Our study was preliminary but has shed new light on the spatial and temporal patterns of soil physicochemical responses to human and pig cadaver decomposition in an Australian environment. We were able to show that all markers of soil chemistry changed most strongly directly under the cadavers, with limited lateral spread, and that these changes were present for approximately 700 days. However, we also identified potential differences in human and pig decomposition processes at the soil interface leading to greater soil phosphorus levels under pigs. Our study was constrained by the lack of replication of cadavers of similar decomposition age, and we could not apply statistical methods or quantify variation in soil properties. Regardless, given the growing interest in potential decomposition and entomological differences between humans and pigs [16, 18, 25], our study further underscores the question of whether the carcasses of non-human animals are reliable analogues for human bodies.
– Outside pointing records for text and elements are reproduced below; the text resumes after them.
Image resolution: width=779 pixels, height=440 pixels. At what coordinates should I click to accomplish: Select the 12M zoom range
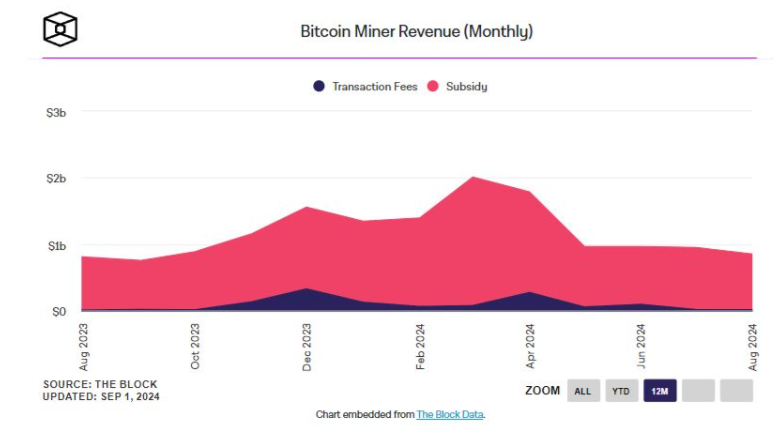[x=660, y=391]
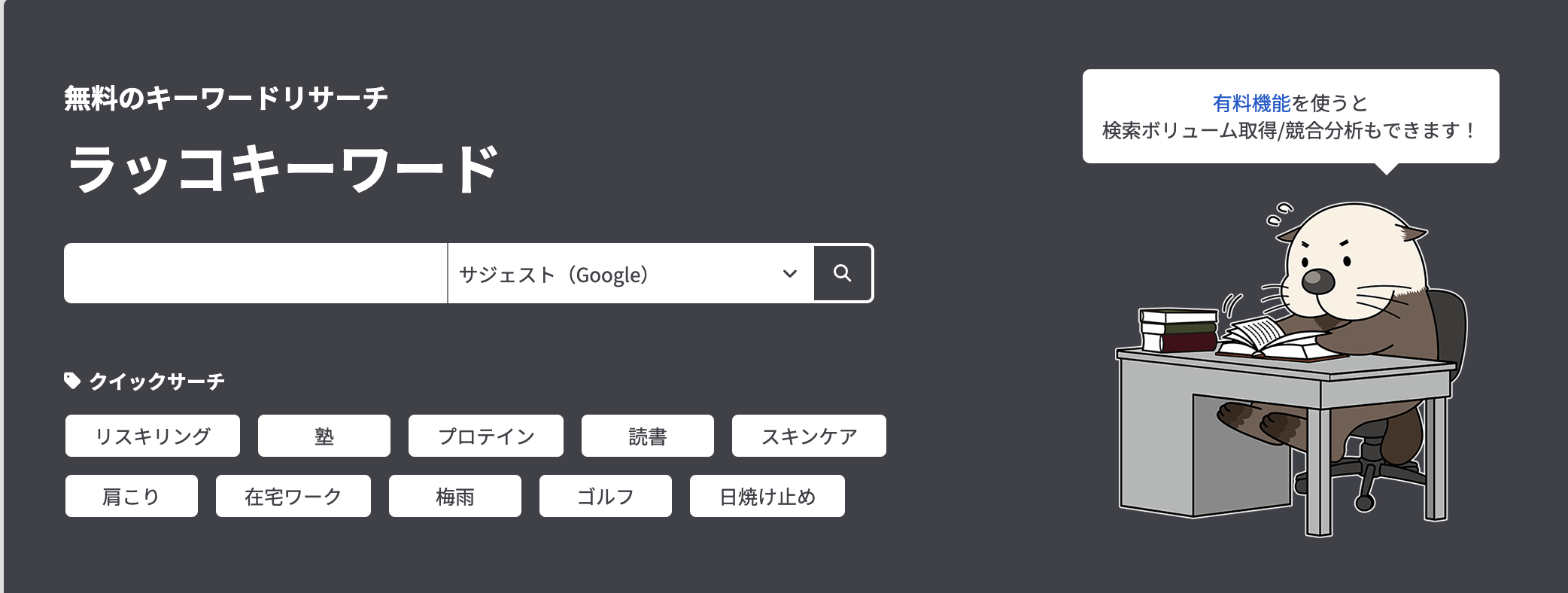Click the dropdown chevron arrow
Viewport: 1568px width, 593px height.
[x=789, y=274]
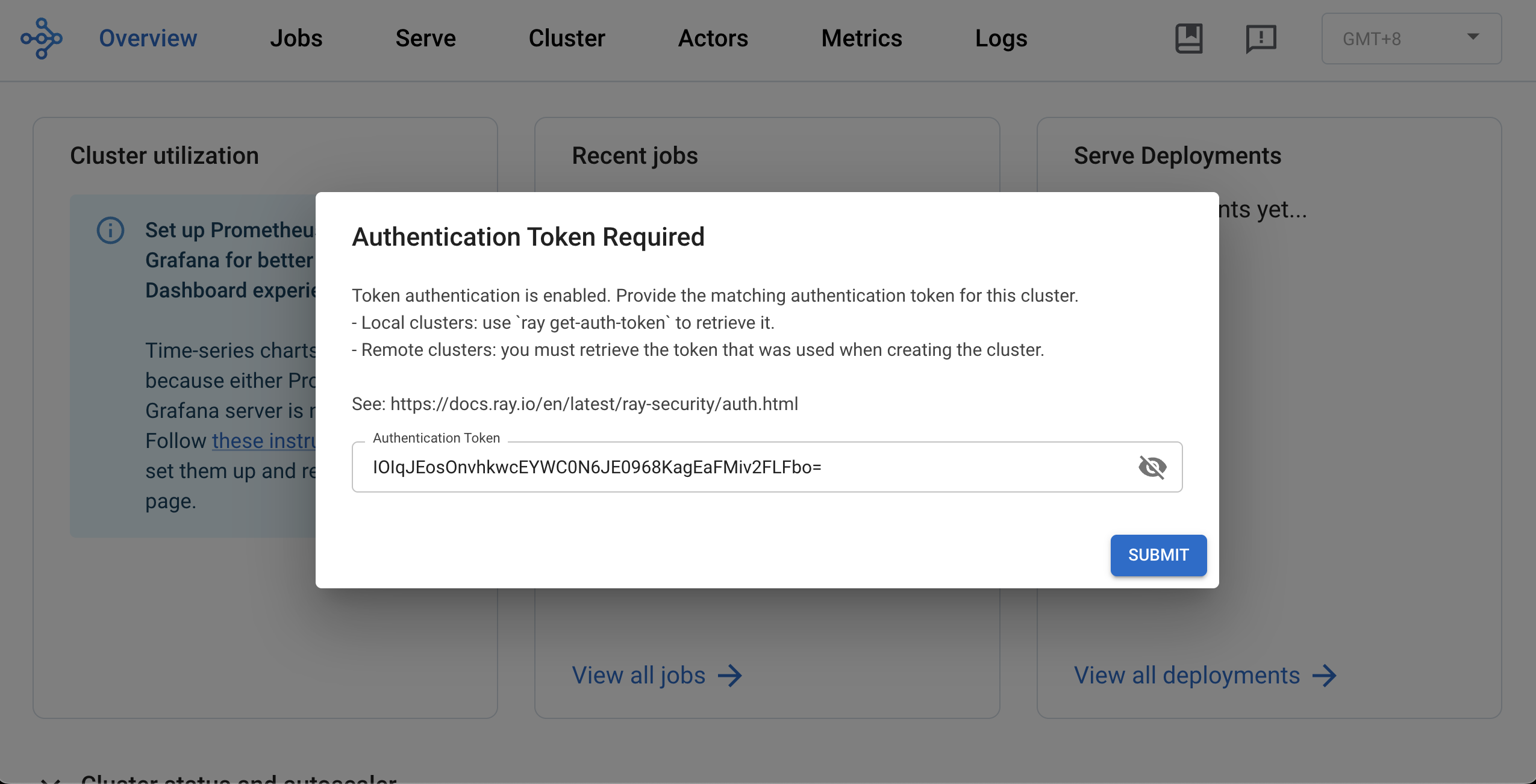Image resolution: width=1536 pixels, height=784 pixels.
Task: Click View all jobs link
Action: [638, 676]
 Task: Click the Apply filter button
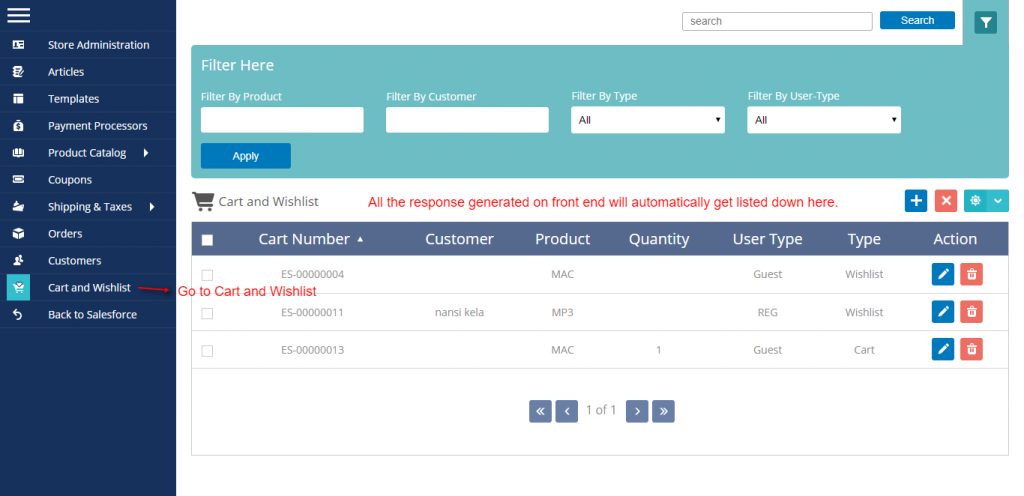coord(245,156)
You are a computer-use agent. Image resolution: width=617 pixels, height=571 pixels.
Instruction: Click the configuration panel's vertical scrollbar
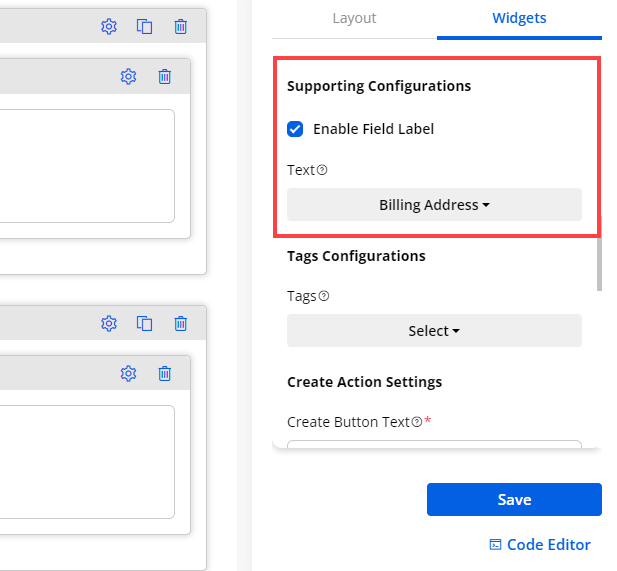(x=599, y=260)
Further research is needed to address this important problem, and requires a multidisciplinary, replicated, and experimental approach.

Key points

  1. 1.

    Soil physicochemical properties under decomposing human and pig cadavers were examined.

  2. 2.

    Soil moisture, electrical conductivity, and concentrations of nitrate, ammonium, and orthophosphate were higher directly under cadavers compared with controls outside the visible decomposition island.

  3. 3.

    Evidence of elevated soil nutrients lasted up to 700 days.

  4. 4.

    Soil phosphorus was higher under pigs than humans, suggesting a possible difference in the decomposition processes under these two cadaver types.